| PROBLEM DETAILS |
After finding the line that contains "Task: Select the Mark Recorders flag icon", reproduce it and each line below it through the end of the listing, exactly, with nothing added.

| MATERIAL SUPPLIED |
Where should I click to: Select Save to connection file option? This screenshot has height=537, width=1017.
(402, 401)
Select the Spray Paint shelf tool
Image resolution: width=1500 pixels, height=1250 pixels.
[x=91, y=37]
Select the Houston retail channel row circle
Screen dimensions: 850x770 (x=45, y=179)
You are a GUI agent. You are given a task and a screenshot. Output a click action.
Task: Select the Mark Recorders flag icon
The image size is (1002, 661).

| EXPECTED ANSWER |
Task: Select the Mark Recorders flag icon
The image size is (1002, 661).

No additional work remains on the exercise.